Protopanaxadiol and metformin synergistically inhibit estrogen-mediated proliferation and anti-autophagy effects in endometrial cancer cells.

Metformin is commonly used for treating type II diabetes and has recently been reported to possess anti-proliferative properties that can be exploited for the prevention and treatment of a variety of cancers. Ginsenosides are the main effective biological components of ginseng. It has been reported that ginsenoside-Rb2 inhibit the invasiveness of endometrial cancer cells (ECC). The aim of this study was to investigate whether protopanaxadiol (PPD, a metabolite of ginsenosides) and metformin could synergistically regulate the biological behavior of ECC and analyze its possible mechanism.

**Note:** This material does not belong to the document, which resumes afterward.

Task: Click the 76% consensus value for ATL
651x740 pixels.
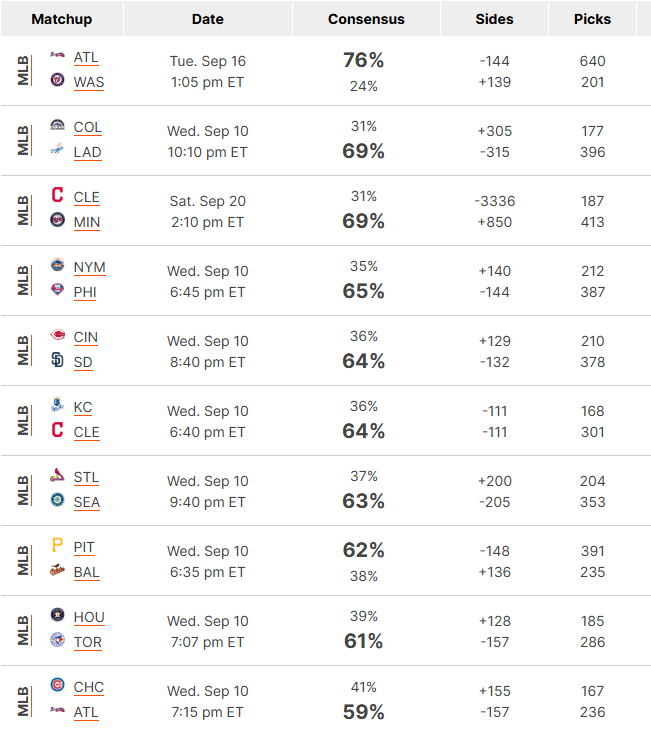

We here found that either metformin or PPD treatment led to a decreased viability and increased apoptosis and autophagy levels in ECC lines (Ishikawa and RL95-2 cells), and combination of PPD and metformin could enhance these effects induced by metformin or PPD . PPD and metformin significantly decreased the expression of estrogen receptor alpha (ERα) in Ishikawa and RL95-2 cells. Estrogen promoted the viability and restricted the apoptosis and autophagy of Ishikawa and RL95-2 cells, and PPD and metformin reversed these effects. trials showed that combination of PPD and metformin had the strongest activity of anti-tumor growth compared with PPD alone and metformin alone. These data suggest that PPD and metformin can be used together to play a more powerful anti-EC effect. Our study provides a scientific basis for the clinical application of PPD and metformin in the treatment of EC, especially in estrogen-dependent patients.